- Page -
______________________________

CF1951H Thanos Snap

[Piotr Rubik - Psalm dla Ciebie](https://youtu.be/3WWwuA6twKI) ඞ There is an array $ a $ of size $ 2^k $ for some positive integer $ k $ , which is initially a permutation of values from $ 1 $ to $ 2^k $ . Alice and Bob play the following game on the array $ a $ . First, a value $ t $ between $ 1 $ and $ k $ is shown to both Alice and Bob. Then, for exactly $ t $ turns, the following happens: - Alice either does nothing, or chooses two distinct elements of the array $ a $ and swaps them. - Bob chooses either the left half or the right half of the array $ a $ and erases it. The score of the game is defined as the maximum value in $ a $ after all $ t $ turns have been played. Alice wants to maximize this score, while Bob wants to minimize it. You need to output $ k $ numbers: the score of the game if both Alice and Bob play optimally for $ t $ from $ 1 $ to $ k $ .

______________________________

- Given data -
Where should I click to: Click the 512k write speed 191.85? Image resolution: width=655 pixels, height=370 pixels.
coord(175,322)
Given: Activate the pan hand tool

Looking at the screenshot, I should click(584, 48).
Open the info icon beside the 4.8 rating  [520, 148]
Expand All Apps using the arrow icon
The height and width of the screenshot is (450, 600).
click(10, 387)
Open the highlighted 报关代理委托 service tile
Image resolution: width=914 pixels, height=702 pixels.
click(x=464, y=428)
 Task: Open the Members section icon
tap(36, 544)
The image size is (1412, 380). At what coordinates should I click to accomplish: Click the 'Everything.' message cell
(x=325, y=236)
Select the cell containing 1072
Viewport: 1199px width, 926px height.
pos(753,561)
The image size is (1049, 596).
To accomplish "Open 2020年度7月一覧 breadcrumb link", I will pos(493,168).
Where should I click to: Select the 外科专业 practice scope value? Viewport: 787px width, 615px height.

______________________________

- Your tasks -
a: In the rows, rewrite the lines from the line with "Open the info" to the line with "(x=325, y=236)", switching "icon" to "button" and leaving everything else unchanged.
b: Can you continue the Thanos Snap problem statement from the point where it stops?

- Answers for the exercise -
a:
Open the info button beside the 4.8 rating  [520, 148]
Expand All Apps using the arrow button
The height and width of the screenshot is (450, 600).
click(10, 387)
Open the highlighted 报关代理委托 service tile
Image resolution: width=914 pixels, height=702 pixels.
click(x=464, y=428)
 Task: Open the Members section button
tap(36, 544)
The image size is (1412, 380). At what coordinates should I click to accomplish: Click the 'Everything.' message cell
(x=325, y=236)

b:
Each test contains multiple test cases. The first line contains an integer $ t $ ( $ 1 \le t \le 10^4 $ ) — the number of test cases. The description of the test cases follows. The first line of each test case contains an integer $ k $ ( $ 1 \le k \le 20 $ ) — the parameter of the size of $ a $ . The second line of each test case contains $ 2^k $ integers $ a_1, a_2, \ldots, a_{2^k} $ ( $ 1 \le a_i \le 2^k $ , $ a_i $ 's are pairwise distinct) — the given array $ a $ . It is guaranteed that the sum of $ 2^k $ over all test cases does not exceed $ 2^{20} $ .

For each test case, print $ k $ numbers, where the $ i $ -th number is the score of the game if both Alice and Bob play optimally for $ t = i $ .

In the third test case, for $ t = 2 $ , the game could have proceeded as follows: - Initially, $ a = [5, 1, 6, 4, 7, 2, 8, 3] $ . - Alice swaps $ a_6 $ and $ a_8 $ , $ a $ becomes $ [5, 1, 6, 4, 7, 3, 8, 2] $ . - Bob erases the right half of the array, $ a $ becomes $ [5, 1, 6, 4] $ . - Alice does nothing, $ a $ remains as $ [5, 1, 6, 4] $ . - Bob erases the right half of the array, $ a $ becomes $ [5, 1] $ . - The game ends with a score of $ 5 $ .